▶ [SHORT TASK 1]: In the text on writing for your business, what length does it recommend for the short article of tips?

▶ [TEXT]:

——————————

Tuesday, 7 February 2012

How to write for your business: becoming the expert

When you start in business for yourself you may not feel very confident about your skills at running a business. But what you’ll feel confident about is how well you know your area of expertise or products.

That's important because it  means you can create your expert status easily.

Here are some ideas on how to use your expert knowledge to promote your business.
1. Offer your knowledge whenever you network

If you attend many networking events you know that you’re likely to go home with a pocket full of business cards. (Tip for networking: Wear a jacket with two pockets. Keep your cards in one and use the other for the cards you receive.)

Which cards stick out in your mind?  The ones where you make a real connection, or the ones which are different?  How about choosing something that will be so different and useful to those who receive it that they’ll remember you?

Write a short article – under 250 words – with tips as an introduction to what you do. You have three choices then:

1. Take the articles ready photocopied and hand them out at the event.

2. Give out a card with a web page where they can download your article.

3. Offer to email them the article.

This strategy sends out 3 messaages. First that you’re comfortable writing. Second that you know what you’re talking about. Third that you’re generous with passing on information.

2. Make connections that will have people coming to you for information

Have some pieces written on different aspects of your business that you can offer to people in the media immediately. Perhaps to your local paper, trade journal or community news.

——————————

▶ [RAW DATA]:
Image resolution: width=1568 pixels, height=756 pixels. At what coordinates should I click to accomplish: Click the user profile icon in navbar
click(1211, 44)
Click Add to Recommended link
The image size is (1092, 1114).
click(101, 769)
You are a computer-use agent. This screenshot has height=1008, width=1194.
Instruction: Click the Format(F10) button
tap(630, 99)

——————————

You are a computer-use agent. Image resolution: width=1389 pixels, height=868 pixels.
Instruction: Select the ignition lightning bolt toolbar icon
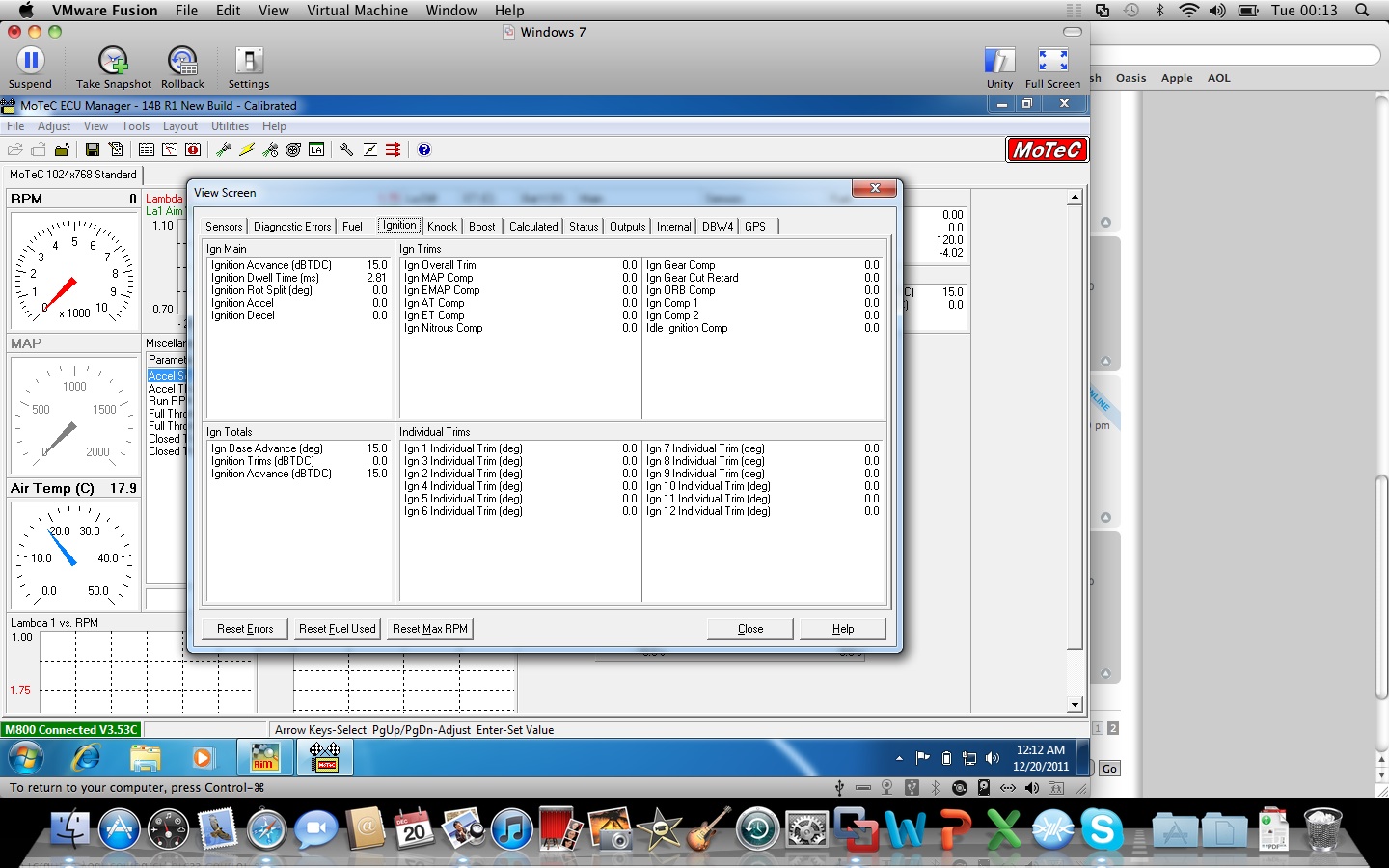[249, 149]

——————————

▶ [SHORT TASK 2]: Quote the records verbatim from the line with "You are a computer-use agent. This" up to and including the line with "tap(630, 99)".

▶ [WRITTEN ANSWER 1]: Under 250 words.

▶ [WRITTEN ANSWER 2]:
You are a computer-use agent. This screenshot has height=1008, width=1194.
Instruction: Click the Format(F10) button
tap(630, 99)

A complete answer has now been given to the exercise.